INeedThatForkOff · 23/03/2013 23:04

years ago (decades even) in a similar economic climate, i had to sift through applications and put the best ones through to my boss. we had 'rules', for example, anyone with silly handwriting (childlike, circles where there should be dots etc) their application didn't go through.

This has just reminded me of a 'clever' strategy I applied for a short time whilst job hunting as a graduate: I printed my CV on novelty cloud paper in the hope that it would get me noticed Blush Real clouds though, not cartoon ones (grasping for justification!)

It didn't work.

SPBInDisguise · 23/03/2013 23:11

I was told to keep my cv to two sides of a4. I actually considered laminating it! Well I'd like it - wipe clean and non bendable :)

tigerdriverII · 23/03/2013 23:25

ineed. You wouldn't have got on my list with your novelty paper, sorry.

I had one candidate who went a bit far with the instructions about using black ink only. Their pen obviously ran out part way through the cv. Instead of starting again, they wrote a long diatribe about how they were a real rebel and iconoclast by not using a blue pen or a black pen or whatever it was. Sadly for them, as soon as I read that, their cv went in the bin!

SPBInDisguise · 23/03/2013 23:32

I once had an application from a woman but I suspect her dh wrote it for her. Reasons for wanting the job. "For a steady 9-5 job in order to spend more time with my husband"

theodorakisses · 24/03/2013 06:36

I know someone who works at HMRC and she does that with forms from rich people who are owed a rebate because she hates them. Not a friend I hasten to add and have often thought about reporting it. She is in Scotland.

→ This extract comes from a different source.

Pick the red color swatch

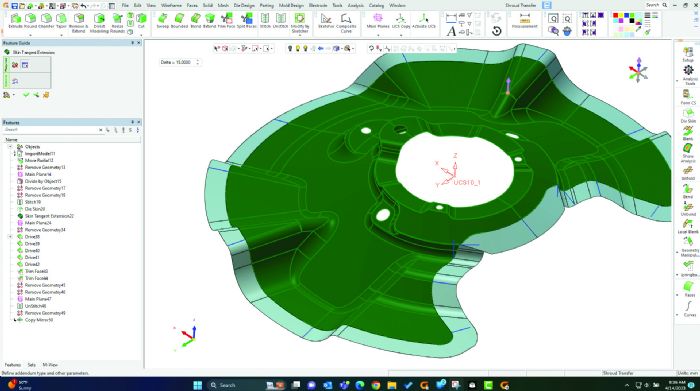616,16
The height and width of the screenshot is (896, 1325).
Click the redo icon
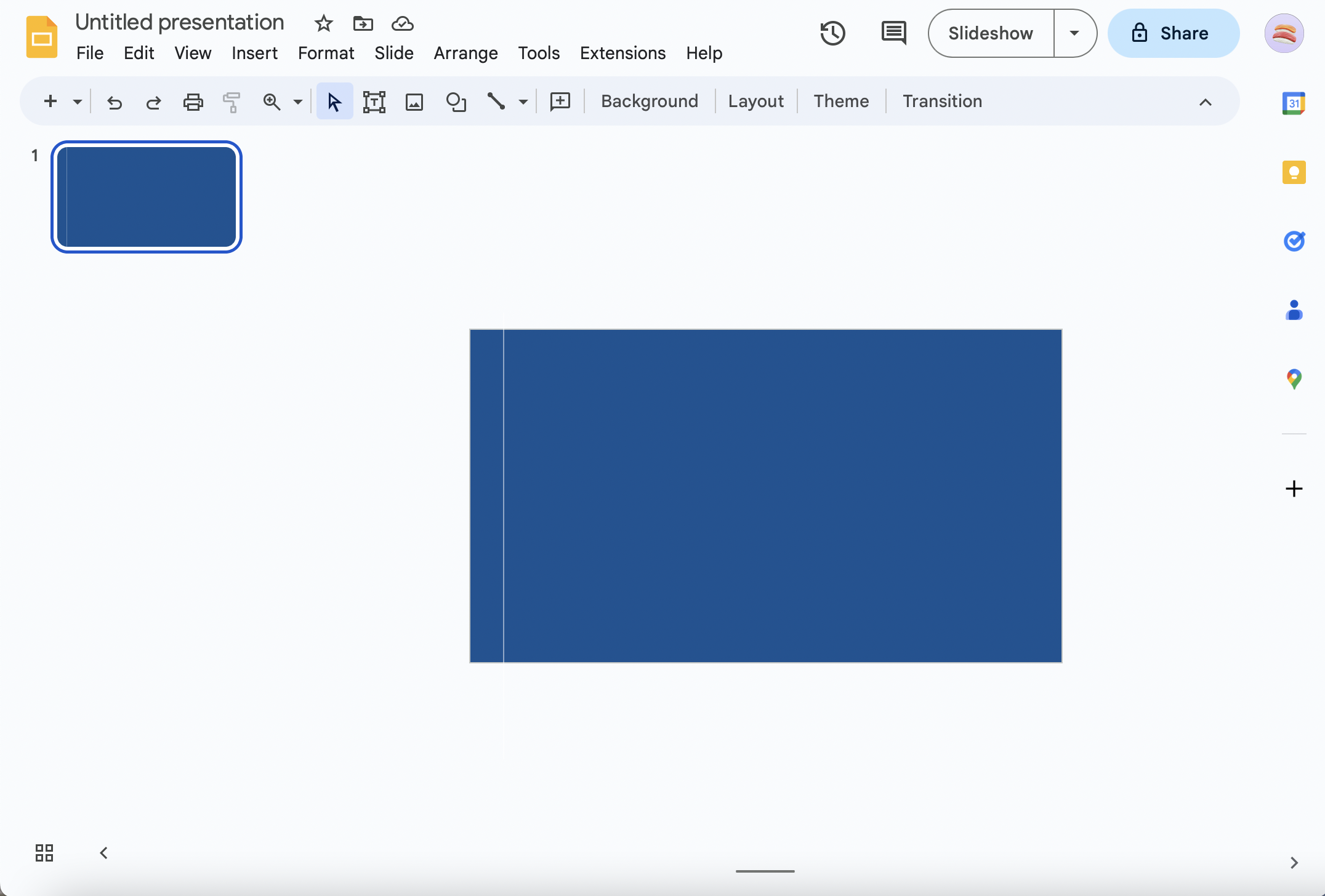tap(153, 101)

TheRealFellatio · 24/03/2013 06:53

What an abominable thing to do - that man is not fit to be in charge of hiring. not only is it extremely offensive and unfair on the applicants but it is doing his company a huge disservice as well. He should be reported but I doubt you'd want to be the one to do it, having just joined.

Although if the jobs in question are minimum wage conveyer-belt fodder that require no specific skills or qualifications then I can imagine it gets pretty wearing ploughing through six hundred identical applications for 5 posts.

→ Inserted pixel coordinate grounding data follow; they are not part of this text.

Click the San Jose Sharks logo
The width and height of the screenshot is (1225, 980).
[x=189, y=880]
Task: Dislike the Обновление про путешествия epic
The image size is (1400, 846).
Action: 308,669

He is still in the wrong though.

theodorakisses · 24/03/2013 09:51

fellatio, are you my doha friend with a namechange?

MushroomSoup · 24/03/2013 10:10

What a DICK.
I recently had nearly 300 applications for 10 jobs. I read every single one. I even replied, personally, to every single one. There is no excuse for such poor behaviour

SPBInDisguise · 24/03/2013 10:12

Mushroom, your employer may argue your time would have been better spent on oter tasks

Tee2072 · 24/03/2013 10:19

What a waste of time, Mushroom. I'm surprised your employer was happy for you to do that. Surely it cut into time you should have been spending doing your actual job? Unless your job is recruitment, in which case, okay.

raisah · 24/03/2013 10:29

Je binned the forms without reading them? O would have sent his line manager an anonymous note after the recruitment process is over detailing what you have put in your post. As he did it in open view of the office anybody could have typed the note & left it on the managers desk. Hopefully his performance will ben monitored.

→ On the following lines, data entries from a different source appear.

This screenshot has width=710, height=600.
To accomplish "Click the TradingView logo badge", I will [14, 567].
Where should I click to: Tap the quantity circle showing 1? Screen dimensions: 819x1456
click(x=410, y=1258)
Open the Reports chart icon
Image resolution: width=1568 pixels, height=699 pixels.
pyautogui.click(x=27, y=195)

newbiefrugalgal · 24/03/2013 10:32

I review applicants but its easy to cull them. It's usually a part time role
My criteria:
Have they applied for my job -often forget to change details
If they have to travel too far -anything west of the city
I do discard recent graduates -sorry but you will leave once your dream job comes up.
Too young -it's a position of responsibility and maturity counts -could be age discrimination on this!!

TheRealFellatio · 24/03/2013 11:18

I am yes.

Tee2072 · 24/03/2013 11:33

That's definitely discrimination newbie. Better hope no one finds out. You aren't allowed to judge by age unless age is relevant to the position, for which 'responsibility and maturity' may or may not qualify.

MushroomSoup · 24/03/2013 12:00

It actually doesn't take long. As Newbie says, it's easy to cull. In my line of work grammar and spelling is important so applications are discarded quite quickly. It doesn't take long to email the candidate with a line to say why.